_EXERCISE DESCRIPTION_: Within the entries that follow, show each line where the word "Terms" occurs.

(Items from a dataset)
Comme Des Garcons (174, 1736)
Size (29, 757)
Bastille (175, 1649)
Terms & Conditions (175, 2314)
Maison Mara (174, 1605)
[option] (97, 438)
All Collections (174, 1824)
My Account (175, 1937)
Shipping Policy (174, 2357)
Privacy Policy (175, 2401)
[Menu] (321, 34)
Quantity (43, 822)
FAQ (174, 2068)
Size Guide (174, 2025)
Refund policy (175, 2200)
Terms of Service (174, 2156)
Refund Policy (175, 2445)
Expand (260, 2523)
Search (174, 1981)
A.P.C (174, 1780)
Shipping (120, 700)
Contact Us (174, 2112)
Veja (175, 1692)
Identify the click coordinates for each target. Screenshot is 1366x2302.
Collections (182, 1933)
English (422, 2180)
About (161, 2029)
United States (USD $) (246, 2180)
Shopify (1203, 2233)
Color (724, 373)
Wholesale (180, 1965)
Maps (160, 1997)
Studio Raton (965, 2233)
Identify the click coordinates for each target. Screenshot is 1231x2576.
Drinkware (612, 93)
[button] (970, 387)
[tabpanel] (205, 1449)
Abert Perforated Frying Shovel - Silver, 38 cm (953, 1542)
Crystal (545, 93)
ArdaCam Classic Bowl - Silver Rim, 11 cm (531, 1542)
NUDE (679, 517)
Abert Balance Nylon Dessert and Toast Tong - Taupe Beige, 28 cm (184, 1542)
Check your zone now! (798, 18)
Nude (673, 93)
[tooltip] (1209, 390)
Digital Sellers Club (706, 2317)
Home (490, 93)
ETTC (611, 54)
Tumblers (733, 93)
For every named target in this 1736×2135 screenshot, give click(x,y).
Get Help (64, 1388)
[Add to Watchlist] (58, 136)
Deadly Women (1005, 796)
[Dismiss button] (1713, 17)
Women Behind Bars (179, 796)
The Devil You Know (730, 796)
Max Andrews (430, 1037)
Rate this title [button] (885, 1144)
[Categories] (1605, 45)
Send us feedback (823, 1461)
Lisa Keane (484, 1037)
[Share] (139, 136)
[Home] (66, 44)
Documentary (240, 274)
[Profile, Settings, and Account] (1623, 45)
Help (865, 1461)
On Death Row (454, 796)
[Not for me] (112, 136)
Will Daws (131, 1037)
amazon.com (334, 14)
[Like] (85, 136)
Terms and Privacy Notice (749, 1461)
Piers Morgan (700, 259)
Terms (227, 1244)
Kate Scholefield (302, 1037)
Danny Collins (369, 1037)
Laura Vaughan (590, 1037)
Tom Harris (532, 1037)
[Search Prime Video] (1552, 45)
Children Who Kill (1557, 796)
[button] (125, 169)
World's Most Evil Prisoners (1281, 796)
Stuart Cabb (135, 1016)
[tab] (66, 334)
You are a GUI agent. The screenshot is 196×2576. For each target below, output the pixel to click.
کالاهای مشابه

_RESPONSE_:
Terms & Conditions (175, 2314)
Terms of Service (174, 2156)
Terms and Privacy Notice (749, 1461)
Terms (227, 1244)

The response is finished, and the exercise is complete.